Since it was my first step into programming on the GPU that wasn’t using shaders, I wanted to verify the simulation results by comparing them to ones coming from the CPU in FieldViewer. I was able to match the diffusion term exactly, but adding reaction introduced a relative error that grew to 1e-4 after 10,000 frames. This is still an open question.

repo:
https://github.com/ultrareality/2_Graphics/tree/master/00_kk/simpleRD

Purpose

Every blog I’ve ever made has been abandoned. Generic, specific, referential, original, collaborative, private, it didn’t matter. I expect the same fate for this one, but this time I’ll welcome the end as it will, hopefully, be being in conjunction with my completion of the Media Arts & Technology program. This blog will be informal documentation of whatever I’m doing creatively up until that point, although the main focus is intended to be on my thesis. I hope to post about other projects I’m working on here as well, including research being done in the Allosphere.  The first few posts will be covering work done previously on my thesis, and I hope to eventually average at least one update a week.

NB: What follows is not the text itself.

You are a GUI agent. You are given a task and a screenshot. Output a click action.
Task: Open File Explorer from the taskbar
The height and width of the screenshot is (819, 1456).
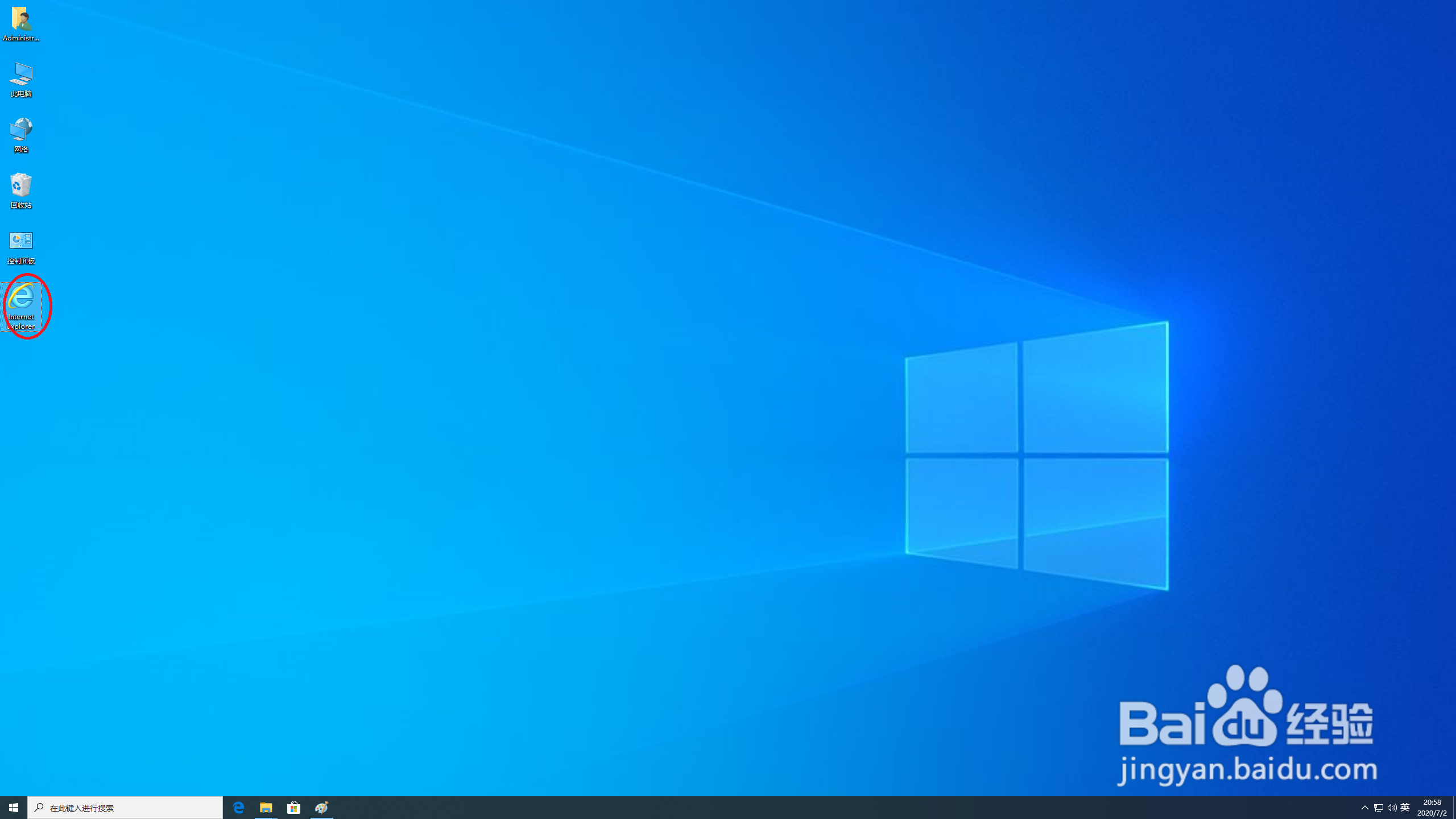266,807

A thesis in MAT can be more of a project and less of a publication, an option which I’ll be taking advantage of. I’m a little late deciding on something, but a topic is finally emerging involving dynamic systems, GPU/parallel processing, realtime rendering, and expressiveness. Ultimately I want to create an instrument in the musical sense that one plays intuitively. The output will be computer generated imagery and sound, although I’ve only focused on implementing visual systems and getting my feet wet with CUDA so far.

I’m giving myself a maximum of 16 more months to graduate which would mean I’ll get a Masters in a total of 3 years. Before coming here I had a head full of visual effects workflows and 3d software UIs which had to be abandoned to focus on programming languages, so I’m okay with that number. I’m okay with most numbers, though.